Task prompt -
Each record should be returned exactly as it is written.

== Data for processing

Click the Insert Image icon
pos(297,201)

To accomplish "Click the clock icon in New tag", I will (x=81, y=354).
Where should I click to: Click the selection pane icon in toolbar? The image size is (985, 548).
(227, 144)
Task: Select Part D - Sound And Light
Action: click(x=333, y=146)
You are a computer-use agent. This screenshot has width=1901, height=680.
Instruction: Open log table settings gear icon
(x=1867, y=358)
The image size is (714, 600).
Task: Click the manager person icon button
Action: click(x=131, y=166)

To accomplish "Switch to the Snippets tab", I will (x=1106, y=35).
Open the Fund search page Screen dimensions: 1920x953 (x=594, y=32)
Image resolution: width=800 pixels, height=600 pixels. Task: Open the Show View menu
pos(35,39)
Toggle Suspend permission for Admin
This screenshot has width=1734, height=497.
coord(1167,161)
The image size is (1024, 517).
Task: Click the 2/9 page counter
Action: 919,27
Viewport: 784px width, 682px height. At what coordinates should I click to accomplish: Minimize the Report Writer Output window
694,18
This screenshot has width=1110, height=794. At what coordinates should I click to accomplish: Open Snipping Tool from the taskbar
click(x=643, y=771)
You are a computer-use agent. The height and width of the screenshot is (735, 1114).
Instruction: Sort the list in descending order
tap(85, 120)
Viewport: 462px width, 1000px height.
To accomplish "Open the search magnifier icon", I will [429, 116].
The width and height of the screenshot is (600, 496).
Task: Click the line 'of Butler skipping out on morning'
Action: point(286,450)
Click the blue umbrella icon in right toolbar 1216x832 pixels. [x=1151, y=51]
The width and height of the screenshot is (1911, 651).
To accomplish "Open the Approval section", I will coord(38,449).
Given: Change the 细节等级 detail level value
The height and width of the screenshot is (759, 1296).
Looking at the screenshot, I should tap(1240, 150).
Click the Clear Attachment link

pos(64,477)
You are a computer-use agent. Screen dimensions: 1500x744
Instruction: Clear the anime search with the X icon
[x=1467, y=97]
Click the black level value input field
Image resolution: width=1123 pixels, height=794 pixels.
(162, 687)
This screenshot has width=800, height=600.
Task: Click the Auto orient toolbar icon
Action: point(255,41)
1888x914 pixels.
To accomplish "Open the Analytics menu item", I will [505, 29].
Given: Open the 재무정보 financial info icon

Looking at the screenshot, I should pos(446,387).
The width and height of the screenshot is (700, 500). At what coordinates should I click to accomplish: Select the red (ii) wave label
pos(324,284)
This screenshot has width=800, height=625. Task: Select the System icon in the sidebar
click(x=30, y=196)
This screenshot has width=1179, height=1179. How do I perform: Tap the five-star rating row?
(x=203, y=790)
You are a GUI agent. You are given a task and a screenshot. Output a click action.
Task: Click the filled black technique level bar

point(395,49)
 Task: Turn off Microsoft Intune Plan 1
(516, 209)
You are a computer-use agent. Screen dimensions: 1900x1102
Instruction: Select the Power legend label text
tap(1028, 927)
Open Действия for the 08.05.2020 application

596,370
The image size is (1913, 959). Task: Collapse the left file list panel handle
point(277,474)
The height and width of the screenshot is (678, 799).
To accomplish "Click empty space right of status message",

====

Answer space -
Click the Insert Image icon
pos(297,201)

To accomplish "Click the clock icon in New tag", I will (x=81, y=354).
Where should I click to: Click the selection pane icon in toolbar? The image size is (985, 548).
(227, 144)
Task: Select Part D - Sound And Light
Action: click(x=333, y=146)
You are a computer-use agent. This screenshot has width=1901, height=680.
Instruction: Open log table settings gear icon
(x=1867, y=358)
The image size is (714, 600).
Task: Click the manager person icon button
Action: click(x=131, y=166)

To accomplish "Switch to the Snippets tab", I will (x=1106, y=35).
Open the Fund search page Screen dimensions: 1920x953 (x=594, y=32)
Image resolution: width=800 pixels, height=600 pixels. Task: Open the Show View menu
pos(35,39)
Toggle Suspend permission for Admin
This screenshot has width=1734, height=497.
coord(1167,161)
The image size is (1024, 517).
Task: Click the 2/9 page counter
Action: 919,27
Viewport: 784px width, 682px height. At what coordinates should I click to accomplish: Minimize the Report Writer Output window
694,18
This screenshot has width=1110, height=794. At what coordinates should I click to accomplish: Open Snipping Tool from the taskbar
click(x=643, y=771)
You are a computer-use agent. The height and width of the screenshot is (735, 1114).
Instruction: Sort the list in descending order
tap(85, 120)
Viewport: 462px width, 1000px height.
To accomplish "Open the search magnifier icon", I will [429, 116].
The width and height of the screenshot is (600, 496).
Task: Click the line 'of Butler skipping out on morning'
Action: point(286,450)
Click the blue umbrella icon in right toolbar 1216x832 pixels. [x=1151, y=51]
The width and height of the screenshot is (1911, 651).
To accomplish "Open the Approval section", I will coord(38,449).
Given: Change the 细节等级 detail level value
The height and width of the screenshot is (759, 1296).
Looking at the screenshot, I should tap(1240, 150).
Click the Clear Attachment link

pos(64,477)
You are a computer-use agent. Screen dimensions: 1500x744
Instruction: Clear the anime search with the X icon
[x=1467, y=97]
Click the black level value input field
Image resolution: width=1123 pixels, height=794 pixels.
(162, 687)
This screenshot has width=800, height=600.
Task: Click the Auto orient toolbar icon
Action: point(255,41)
1888x914 pixels.
To accomplish "Open the Analytics menu item", I will [505, 29].
Given: Open the 재무정보 financial info icon

Looking at the screenshot, I should pos(446,387).
The width and height of the screenshot is (700, 500). At what coordinates should I click to accomplish: Select the red (ii) wave label
pos(324,284)
This screenshot has width=800, height=625. Task: Select the System icon in the sidebar
click(x=30, y=196)
This screenshot has width=1179, height=1179. How do I perform: Tap the five-star rating row?
(x=203, y=790)
You are a GUI agent. You are given a task and a screenshot. Output a click action.
Task: Click the filled black technique level bar

point(395,49)
 Task: Turn off Microsoft Intune Plan 1
(516, 209)
You are a computer-use agent. Screen dimensions: 1900x1102
Instruction: Select the Power legend label text
tap(1028, 927)
Open Действия for the 08.05.2020 application

596,370
The image size is (1913, 959). Task: Collapse the left file list panel handle
point(277,474)
The height and width of the screenshot is (678, 799).
To accomplish "Click empty space right of status message",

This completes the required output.